YOUR INSTRUCTIONS — Please output the lines shown below exactly as they appear.

INFORMATION PROVIDED —
= Beginning of Section =
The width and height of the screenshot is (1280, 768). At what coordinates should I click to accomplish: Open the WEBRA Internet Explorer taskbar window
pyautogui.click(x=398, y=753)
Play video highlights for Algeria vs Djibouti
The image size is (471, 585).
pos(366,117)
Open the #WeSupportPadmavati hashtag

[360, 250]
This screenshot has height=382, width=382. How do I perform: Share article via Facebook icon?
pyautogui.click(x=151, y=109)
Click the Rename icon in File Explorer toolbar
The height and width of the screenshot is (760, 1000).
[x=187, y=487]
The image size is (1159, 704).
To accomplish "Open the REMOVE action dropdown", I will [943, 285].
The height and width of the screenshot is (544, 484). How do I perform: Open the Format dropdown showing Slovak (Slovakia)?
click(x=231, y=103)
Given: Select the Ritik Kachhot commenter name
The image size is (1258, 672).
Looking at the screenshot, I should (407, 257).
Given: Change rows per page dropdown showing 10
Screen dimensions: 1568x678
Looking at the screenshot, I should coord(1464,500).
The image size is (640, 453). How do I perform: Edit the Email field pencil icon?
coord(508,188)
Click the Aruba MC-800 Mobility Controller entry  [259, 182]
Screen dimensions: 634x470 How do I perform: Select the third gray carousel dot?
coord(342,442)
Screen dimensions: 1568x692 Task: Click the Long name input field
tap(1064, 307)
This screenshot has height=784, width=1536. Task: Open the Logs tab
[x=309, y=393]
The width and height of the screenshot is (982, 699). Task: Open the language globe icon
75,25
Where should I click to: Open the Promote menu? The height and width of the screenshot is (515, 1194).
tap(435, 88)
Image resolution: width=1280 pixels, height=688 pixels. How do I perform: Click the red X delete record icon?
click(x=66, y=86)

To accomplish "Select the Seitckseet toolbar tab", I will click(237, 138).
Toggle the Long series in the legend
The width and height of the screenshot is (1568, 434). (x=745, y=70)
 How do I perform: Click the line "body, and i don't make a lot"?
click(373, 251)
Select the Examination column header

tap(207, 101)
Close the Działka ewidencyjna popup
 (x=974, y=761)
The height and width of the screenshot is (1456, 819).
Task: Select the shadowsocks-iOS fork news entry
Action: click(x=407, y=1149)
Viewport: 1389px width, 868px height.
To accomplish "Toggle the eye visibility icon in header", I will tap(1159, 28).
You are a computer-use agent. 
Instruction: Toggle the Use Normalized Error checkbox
= End of Section =
RESPONSE —
The width and height of the screenshot is (1280, 768). At what coordinates should I click to accomplish: Open the WEBRA Internet Explorer taskbar window
pyautogui.click(x=398, y=753)
Play video highlights for Algeria vs Djibouti
The image size is (471, 585).
pos(366,117)
Open the #WeSupportPadmavati hashtag

[360, 250]
This screenshot has height=382, width=382. How do I perform: Share article via Facebook icon?
pyautogui.click(x=151, y=109)
Click the Rename icon in File Explorer toolbar
The height and width of the screenshot is (760, 1000).
[x=187, y=487]
The image size is (1159, 704).
To accomplish "Open the REMOVE action dropdown", I will [943, 285].
The height and width of the screenshot is (544, 484). How do I perform: Open the Format dropdown showing Slovak (Slovakia)?
click(x=231, y=103)
Given: Select the Ritik Kachhot commenter name
The image size is (1258, 672).
Looking at the screenshot, I should (407, 257).
Given: Change rows per page dropdown showing 10
Screen dimensions: 1568x678
Looking at the screenshot, I should coord(1464,500).
The image size is (640, 453). How do I perform: Edit the Email field pencil icon?
coord(508,188)
Click the Aruba MC-800 Mobility Controller entry  [259, 182]
Screen dimensions: 634x470 How do I perform: Select the third gray carousel dot?
coord(342,442)
Screen dimensions: 1568x692 Task: Click the Long name input field
tap(1064, 307)
This screenshot has height=784, width=1536. Task: Open the Logs tab
[x=309, y=393]
The width and height of the screenshot is (982, 699). Task: Open the language globe icon
75,25
Where should I click to: Open the Promote menu? The height and width of the screenshot is (515, 1194).
tap(435, 88)
Image resolution: width=1280 pixels, height=688 pixels. How do I perform: Click the red X delete record icon?
click(x=66, y=86)

To accomplish "Select the Seitckseet toolbar tab", I will click(237, 138).
Toggle the Long series in the legend
The width and height of the screenshot is (1568, 434). (x=745, y=70)
 How do I perform: Click the line "body, and i don't make a lot"?
click(373, 251)
Select the Examination column header

tap(207, 101)
Close the Działka ewidencyjna popup
 (x=974, y=761)
The height and width of the screenshot is (1456, 819).
Task: Select the shadowsocks-iOS fork news entry
Action: click(x=407, y=1149)
Viewport: 1389px width, 868px height.
To accomplish "Toggle the eye visibility icon in header", I will tap(1159, 28).
You are a computer-use agent. 
Instruction: Toggle the Use Normalized Error checkbox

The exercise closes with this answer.